Interface element records
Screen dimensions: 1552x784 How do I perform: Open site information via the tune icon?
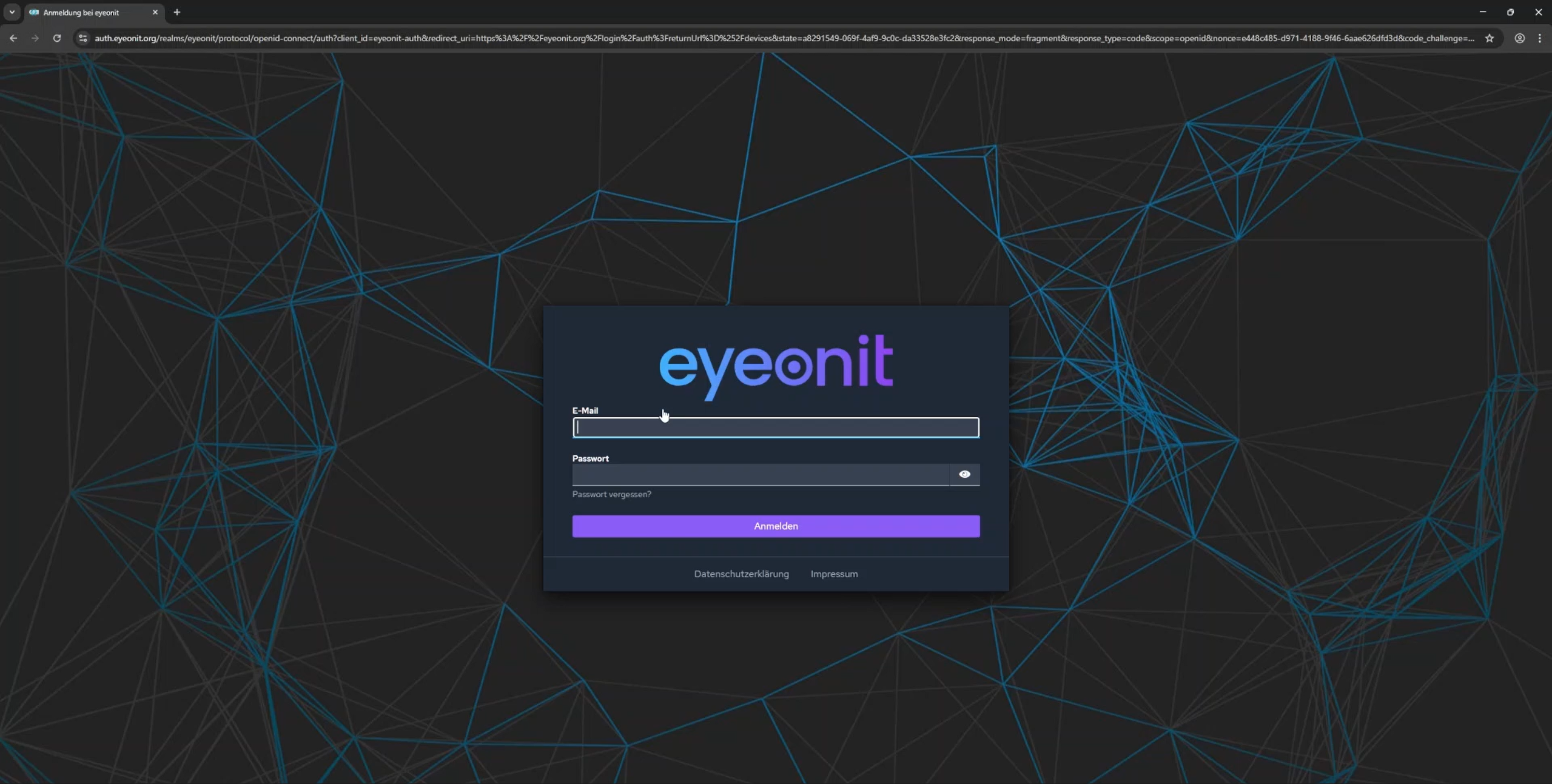point(82,38)
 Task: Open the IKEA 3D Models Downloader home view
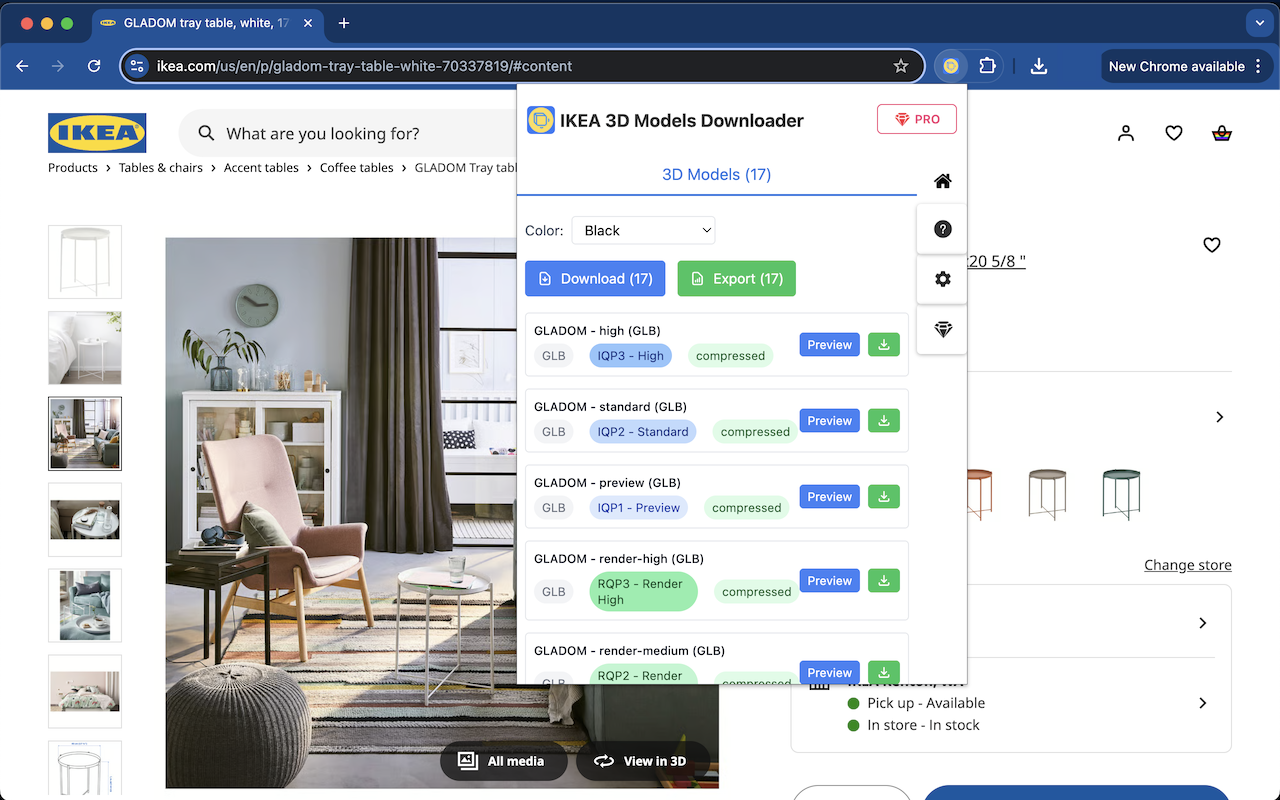click(x=941, y=181)
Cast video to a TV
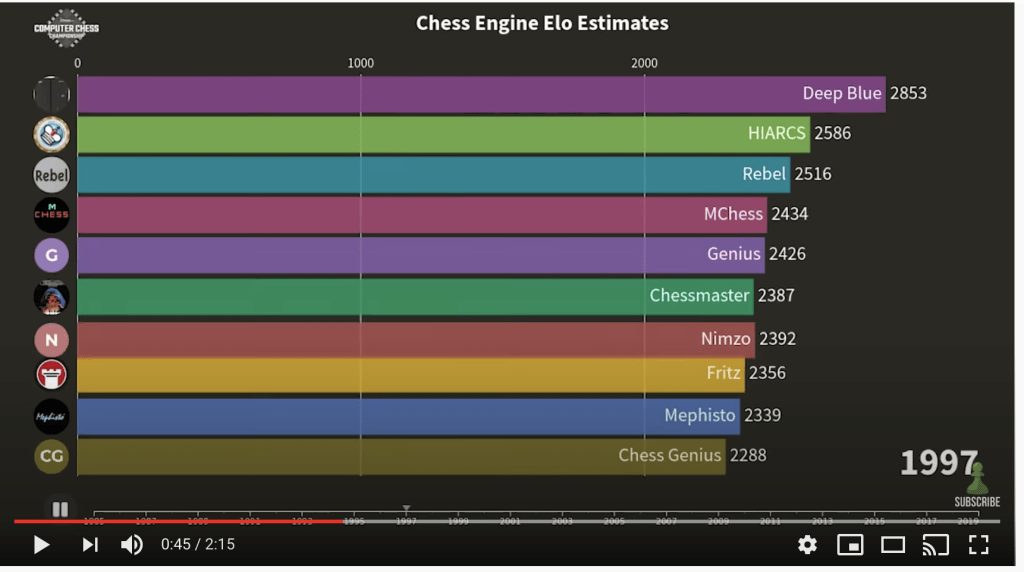 point(935,545)
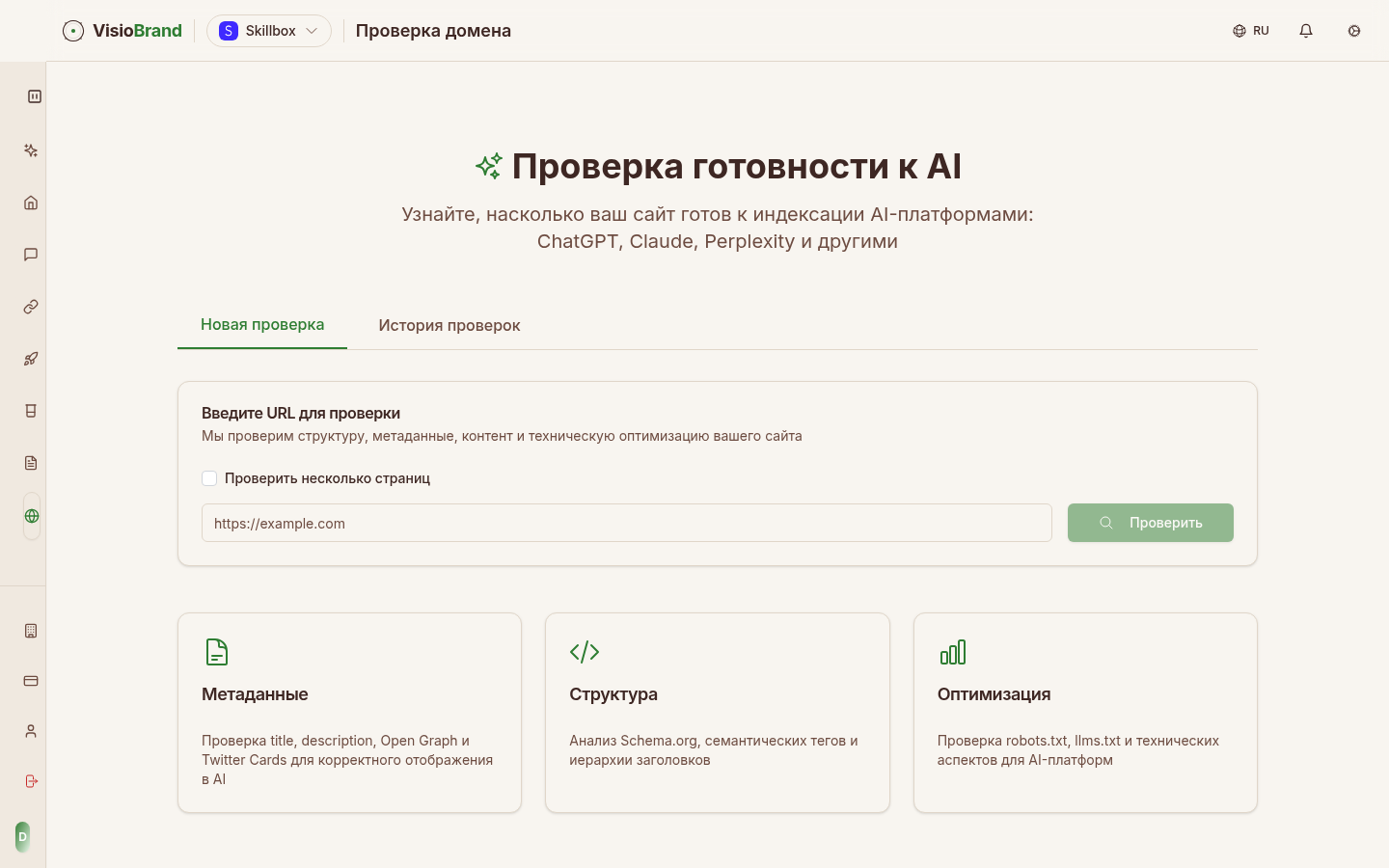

Aim → Can you write out every line of the items above again, requests included, with each coordinate in the answers shifted up by 133? Leave the pictures out.

Problem solution →
Screen dimensions: 1552x784 How do I perform: Open site information via the tune icon?
point(215,171)
 Task: Open the IKEA 3D Models Downloader home view
click(x=1074, y=314)
Cast video to a TV
 point(1068,678)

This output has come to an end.